De son côté, le chef du Parti conservateur du Canada, Erin O’Toole, estime qu’un nombre plus important de cadres francophones à Affaires mondiales Canada aurait « un impact positif sur nos relations internationales ». Il cite en exemple le « manque de leadership des libéraux » en ce qui concerne le rôle du Canada au sein de l’Organisation internationale de la Francophonie. « [C’est] un rôle important qui nécessite de l’expertise de diplomates francophones », insiste-t-il.

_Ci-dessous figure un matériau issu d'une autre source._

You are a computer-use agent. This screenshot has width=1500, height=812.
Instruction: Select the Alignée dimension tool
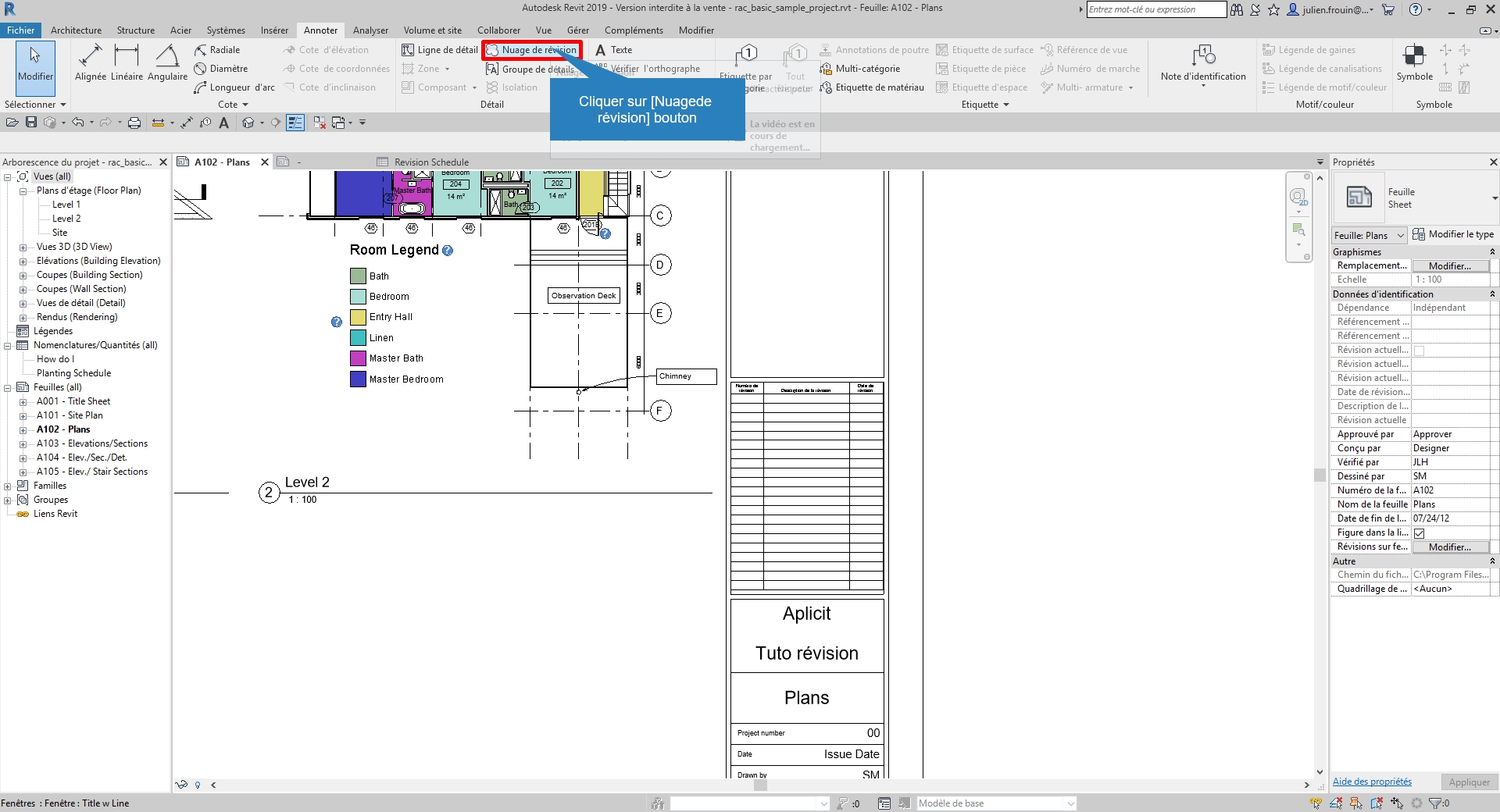[x=91, y=62]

La situation à Affaires mondiales Canada a également soulevé l’inquiétude au sein du Parti québécois sans créer pour autant de surprise. Pour son chef, Paul St-Pierre Plamondon, le bilinguisme tel que promis par l’ancien premier ministre Pierre Elliott Trudeau n’a jamais vraiment existé.

« Tout le monde parle toujours anglais dans la fonction publique canadienne et beaucoup ne maîtrisent pas le français. C’est donc impossible d’évoluer et de s’y épanouir en étant francophone », regrette-t-il. Comme avocat, il explique avoir travaillé dans plusieurs dossiers concernant des cadres de la fonction publique victimes de discrimination parce qu’ils sont francophones et souhaitent travailler dans la langue de Molière.

« C’est une métaphore puissante de ce qui se passe pour le Québec à l’intérieur du Canada. Pour avancer, il faut utiliser la langue épousée par le pays, soit l’anglais, car le français n’est qu’une langue parlée localement, par les Québécois surtout », ajoute-t-il.